Frodo stroked the horsehair cord that held his magic lens, woven from the strands that Bergil cut for him. Its touch seemed to steady him somehow; at least his head did not quite swim so much. A tiny strand of water-weed came off on his finger, and he remembered why Bergil had fallen ill in the first place. Frodo labored to his feet once more, and tugged at Bergil’s arm.
 
“Come on, please, my dear, dear friend! You have twice saved my life now, please let me save yours!” Bergil responded no more than a dead man. Fear raced in Frodo’s pulse. “Oh PLEASE!” he shouted out to no one in particular. “If there is one maia present--just one!--glad of my father’s deeds in this land, please help his son now!”
 
“Frodo?” He barely heard Bergil’s croak, but tears of relief burst from him as he dropped down to the man, ear to his lips.
 
“Yes, yes, it’s me, Frodo. Bergil, can you hear me?”
 
“So...far...away...”
 
“I’m right here, Life-Ward. You just follow my voice and come back to me, hear?”
 
“Frodo...did you know...I can fly!”
 
“You land right now, do you hear me?” He shook the man’s shoulders and somehow managed to shove him all the way up onto his knees. “You just leave the flying to Mattie’s mother, now--it’s no skill for the living.” He shook Bergil again. “Open your eyes, Bergil--look at me. I need you.”
 
“Need me?” The man opened his eyes.
 
“I need your companionship--a dark road lies ahead of us that no one should face alone. I need you to live, my Life-Ward, my friend, I need you to rise up on both feet and...no, don’t close your eyes again! Stay with me, Bergil! Elenaril needs you--as long as you can climb to your feet you’ve got hope, she’s got hope, we’ve all got hope--that’s it. Oh, bless you, you’re doing it! Oh thank you, thank you, thank all the friends of heaven...easy, don’t falter...there, lean on me. That’s right...just like that...come on, you can walk...all right, we’re doin’ it...we’re doin’ it...we’re...oh good heavens...” he felt the man’s weight crush him nearly to his knees again. “This is no good!” he thought. “I am not an ant, to carry double my size like this for long!”
 
“Mind the goats,” said the deep voice.
 
“I don’t care about the...the goats...of course!

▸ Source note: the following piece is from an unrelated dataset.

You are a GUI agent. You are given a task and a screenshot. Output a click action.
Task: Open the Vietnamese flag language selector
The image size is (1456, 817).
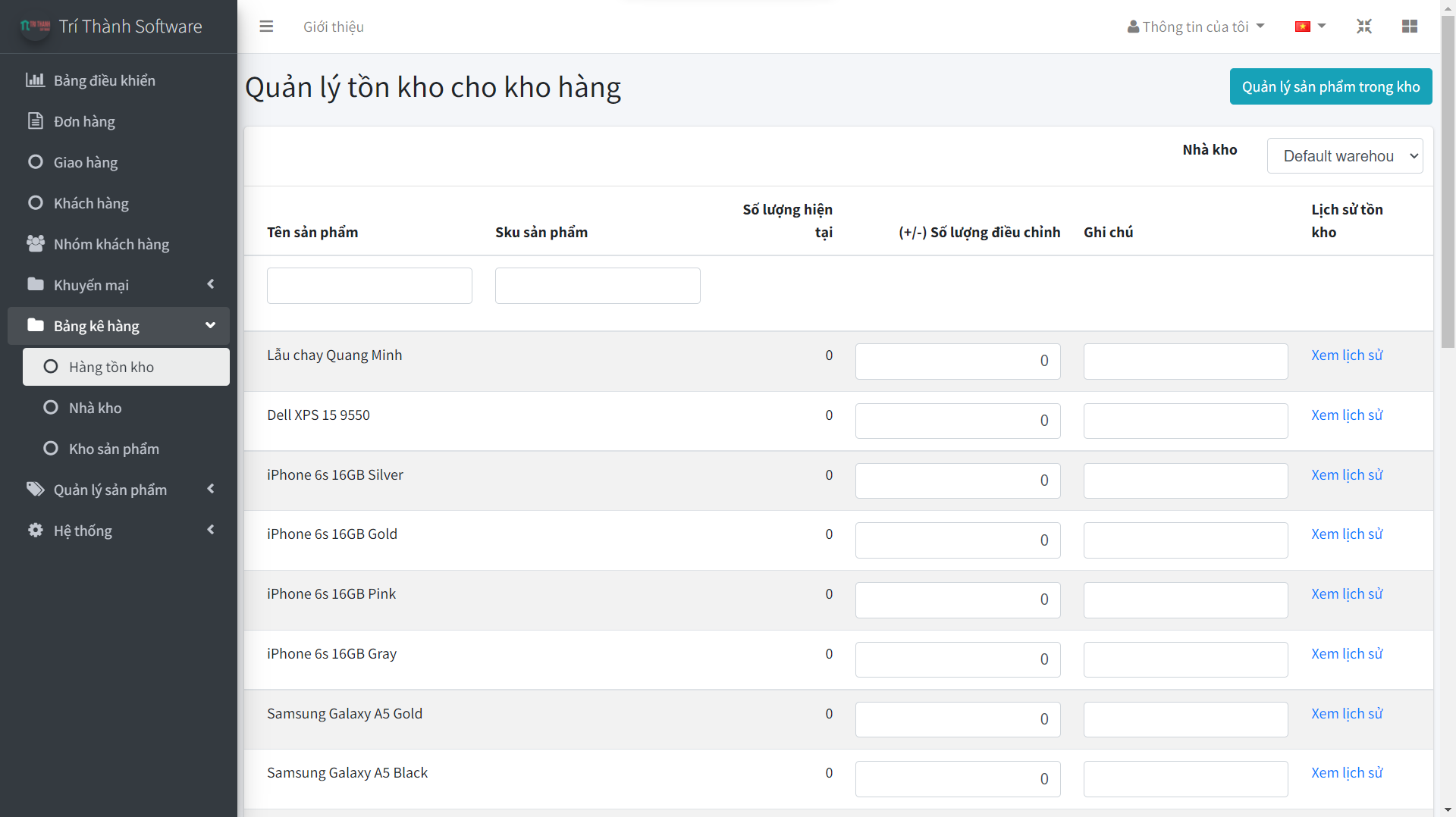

The goats!” He whistled the herd over from nibbling listlessly at a bush that could hardly appeal to any creature. Wobbling but upright, Frodo managed to maneuver Bergil between the two pack-goats, close to the size of a Shire pony each, and strong enough to bear more than the packs assigned to them. “Here we go...that’s it...one on either side. Rest your arms on the packs, Bergil...that’s it. You’re doing fine. Let them help you keep your feet. Okay, then. This way. I know where to go. Follow me.” He staggered forward, leading the goats and the man, the lens held up before his eyes.
 
Hovering above, the Maia of Fire and of Dreams chuckled silently (having, for the moment, no throat with which to chuckle out loud) grateful for the fever that gave him access to the hobbit this one time in the waking world. (“Oft evil will shall evil mar,” he used to say to those who would listen, back when he walked among men.) Soon he must return to Valinor with flash-fire speed, his findings to report. Yet those who sent him could spare him a little time to revel in the moment. On this day the legions of Manwe would rejoice, for new hope had come to the Ones Entrapped--but that it would come from this quarter made his personal joy all the richer.
 
“Oh yes, my little hobbit, heir of Míryave--I love your father well!”